Malgré ces objectifs, le programme GIGA n’a pas connu le succès escompté. Seuls 30 % des élèves japonais utilisent quotidiennement les appareils qui leur sont fournis et les enseignants ont constaté des difficultés à adapter leurs cours et leur style à un format numérique. Pour résoudre ces problèmes, le gouvernement japonais a mis en place un conseil consultatif pour mieux préparer les enseignants et a alloué des fonds supplémentaires pour l’achat de PC et d’appareils numériques pour les étudiants.
L’utilisation accrue des ordinateurs, des tablettes et d’autres appareils a sensibilisé le monde à la « fracture numérique », qui désigne les difficultés rencontrées par les personnes, les familles et les communautés à faible revenu pour accéder aux informations ou aux médias numériques. Alors que de nombreux programmes nationaux visent à fournir aux élèves un appareil quel que soit le contexte familial, il reste d’innombrables écoles et communautés qui ne disposent pas des fonds nécessaires à l’achat de ces appareils. Dans le monde, on estime à 2,6 milliards le nombre de personnes qui n’ont pas ou peu accès à l’internet, la majorité d’entre elles vivant dans des pays à faible revenu ou en développement. Par conséquent, la numérisation reste aujourd’hui un programme destiné aux personnes ayant un niveau de vie plus élevé.
Outre les différences socio-économiques, la prolifération générale des médias numériques entre les mains des jeunes est également une source de préoccupation. L’utilisation excessive des écrans par les enfants américains a été remarquée par les observateurs sur les médias sociaux, qui les ont surnommés les « iPad kids ». Souvent dénoncés sur TikTok, les iPad kids sont devenus synonymes des effets secondaires négatifs des médias numériques sur le développement et l’apprentissage des enfants.

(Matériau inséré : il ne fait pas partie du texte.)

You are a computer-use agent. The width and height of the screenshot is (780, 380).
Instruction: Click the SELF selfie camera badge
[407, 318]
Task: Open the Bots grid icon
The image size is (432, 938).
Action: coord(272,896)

L’étude de 2023 (Effects of Excessive Screen Time on Child Development : An Updated Review and Strategies for Management) a révélé que l’utilisation excessive des écrans par les enfants peut « affecter négativement le fonctionnement exécutif, le développement sensorimoteur et les résultats scolaires », avec « des capacités cognitives et des résultats scolaires plus faibles » à un âge plus avancé. Plus familièrement, les enfants élevés sur écran sont connus pour leur humeur imprévisible, leurs difficultés de concentration et leurs mauvais résultats en lecture et en écriture. Face à ces problèmes, certaines écoles américaines ont décidé d’interdire l’utilisation des appareils dans l’enceinte de l’établissement.

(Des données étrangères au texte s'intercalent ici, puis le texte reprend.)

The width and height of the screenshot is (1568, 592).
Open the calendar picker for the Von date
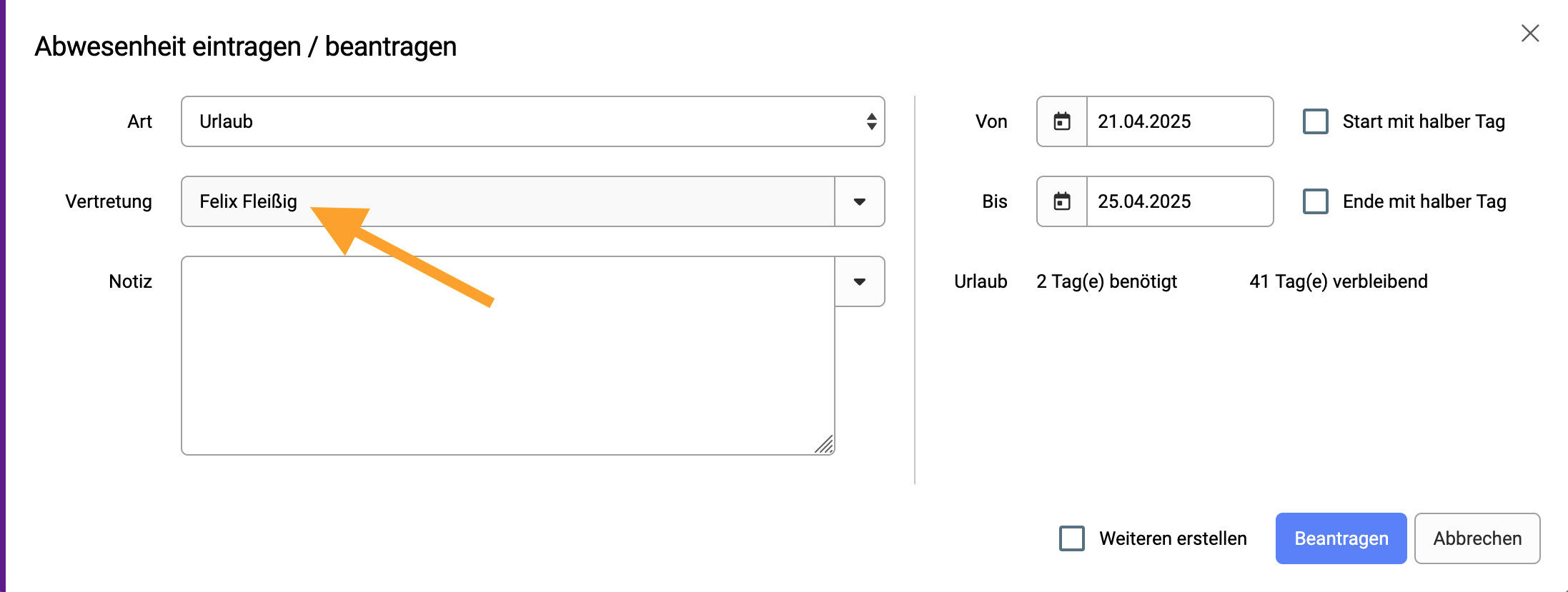point(1062,121)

Le système éducatif autrichien tente également de résoudre les effets négatifs de l’utilisation excessive des écrans. En février 2025, le ministre de l’éducation Christoph Wiederkehr a annoncé que l’utilisation des téléphones portables serait interdite dans l’ensemble du pays dans les huit premières classes. Selon M. Wiederkehr, l’utilisation excessive des téléphones portables dans les écoles publiques a un impact pire sur l’éducation que la pandémie de coronavirus, qui a entraîné une transition quasi universelle vers l’enseignement à distance.
Cependant, après la pandémie, les effets de l’enseignement exclusivement numérique sont de plus en plus remis en question. Alors que les outils numériques étaient devenus une nécessité à l’époque, on a constaté que les étudiants avaient moins de compétences en écriture et en socialisation, et que leur santé mentale s’était détériorée en raison de l’isolement.

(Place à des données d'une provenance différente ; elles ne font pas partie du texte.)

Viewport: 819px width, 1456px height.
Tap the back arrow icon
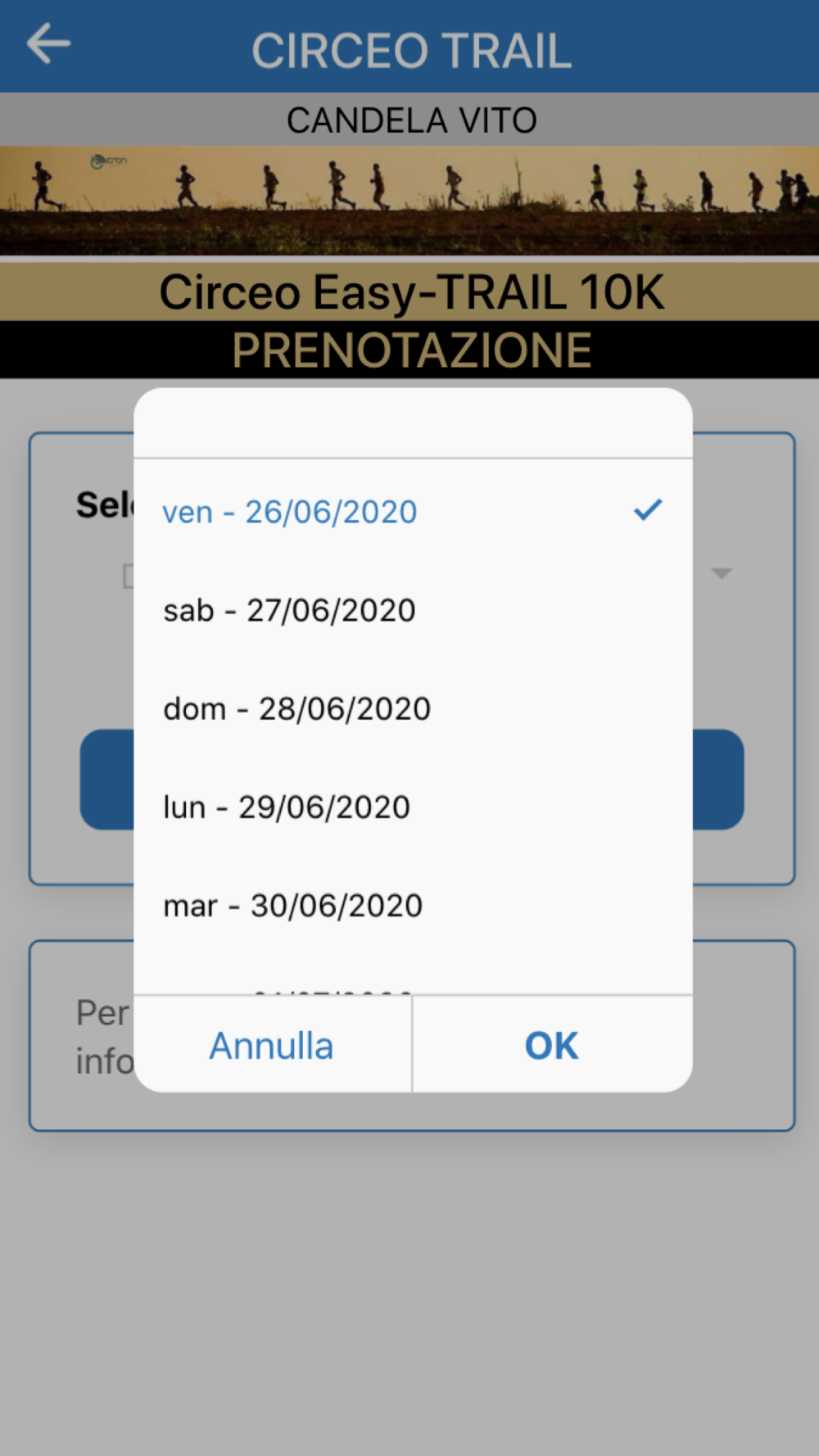coord(48,43)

Cependant, avec l’utilisation croissante des ordinateurs et des outils numériques dans le monde moderne, la solution ne peut pas être d’éviter complètement la numérisation. Au contraire, sur la base de l’expérience suédoise, trouver un équilibre entre l’apprentissage numérique et analogique sera probablement la meilleure ligne de conduite pour les étudiants et les enfants du 21e siècle.